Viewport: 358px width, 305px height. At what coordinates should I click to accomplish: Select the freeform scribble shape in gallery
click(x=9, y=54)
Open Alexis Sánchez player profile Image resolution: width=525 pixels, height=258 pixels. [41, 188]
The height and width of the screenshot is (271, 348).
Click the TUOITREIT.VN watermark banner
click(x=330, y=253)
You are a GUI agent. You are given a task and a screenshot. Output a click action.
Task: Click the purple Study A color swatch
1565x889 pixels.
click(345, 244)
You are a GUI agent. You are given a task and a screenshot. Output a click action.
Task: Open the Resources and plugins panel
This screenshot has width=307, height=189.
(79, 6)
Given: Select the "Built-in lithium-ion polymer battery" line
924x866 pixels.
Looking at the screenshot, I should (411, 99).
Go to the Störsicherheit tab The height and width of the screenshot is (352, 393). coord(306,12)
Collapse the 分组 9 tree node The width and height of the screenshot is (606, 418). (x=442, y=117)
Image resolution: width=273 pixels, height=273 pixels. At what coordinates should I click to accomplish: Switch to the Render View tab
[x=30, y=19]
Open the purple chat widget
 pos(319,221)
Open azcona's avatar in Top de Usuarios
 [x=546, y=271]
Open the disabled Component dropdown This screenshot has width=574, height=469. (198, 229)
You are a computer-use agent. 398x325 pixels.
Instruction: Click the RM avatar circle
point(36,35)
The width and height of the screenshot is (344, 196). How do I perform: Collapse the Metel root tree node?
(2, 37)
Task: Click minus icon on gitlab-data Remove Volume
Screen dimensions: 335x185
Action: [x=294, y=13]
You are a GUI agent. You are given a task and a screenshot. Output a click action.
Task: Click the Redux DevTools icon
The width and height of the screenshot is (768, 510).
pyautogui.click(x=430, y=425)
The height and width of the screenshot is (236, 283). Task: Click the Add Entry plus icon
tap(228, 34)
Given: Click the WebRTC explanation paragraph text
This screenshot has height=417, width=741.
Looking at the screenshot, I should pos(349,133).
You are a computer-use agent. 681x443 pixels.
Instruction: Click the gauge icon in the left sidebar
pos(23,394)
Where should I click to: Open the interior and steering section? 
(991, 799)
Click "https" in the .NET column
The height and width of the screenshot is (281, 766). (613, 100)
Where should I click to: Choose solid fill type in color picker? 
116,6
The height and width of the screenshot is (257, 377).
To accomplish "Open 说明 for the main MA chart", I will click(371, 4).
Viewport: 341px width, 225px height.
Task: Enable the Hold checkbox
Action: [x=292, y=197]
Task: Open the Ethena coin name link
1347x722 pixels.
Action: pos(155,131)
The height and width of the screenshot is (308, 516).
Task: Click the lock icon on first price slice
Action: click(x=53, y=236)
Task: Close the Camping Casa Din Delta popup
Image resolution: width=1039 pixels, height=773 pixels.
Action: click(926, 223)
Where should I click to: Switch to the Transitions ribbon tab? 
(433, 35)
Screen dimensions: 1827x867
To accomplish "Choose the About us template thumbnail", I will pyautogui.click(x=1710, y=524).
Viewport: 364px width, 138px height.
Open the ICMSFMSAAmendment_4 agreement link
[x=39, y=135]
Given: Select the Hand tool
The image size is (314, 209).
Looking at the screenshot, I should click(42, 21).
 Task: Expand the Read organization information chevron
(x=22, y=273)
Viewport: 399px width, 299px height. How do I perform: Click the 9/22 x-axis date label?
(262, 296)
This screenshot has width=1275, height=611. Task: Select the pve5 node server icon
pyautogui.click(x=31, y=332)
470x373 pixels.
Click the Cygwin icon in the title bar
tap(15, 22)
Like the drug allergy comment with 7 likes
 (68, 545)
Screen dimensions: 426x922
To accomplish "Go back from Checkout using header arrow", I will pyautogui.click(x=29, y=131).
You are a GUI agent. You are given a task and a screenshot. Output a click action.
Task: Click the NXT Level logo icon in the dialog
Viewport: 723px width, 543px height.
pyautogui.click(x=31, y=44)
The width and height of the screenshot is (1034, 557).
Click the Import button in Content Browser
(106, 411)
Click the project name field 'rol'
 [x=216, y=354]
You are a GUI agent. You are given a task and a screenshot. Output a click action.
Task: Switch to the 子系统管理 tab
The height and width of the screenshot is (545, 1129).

***

Read the data above and count the lines that include "computer". Answer only with the count.

2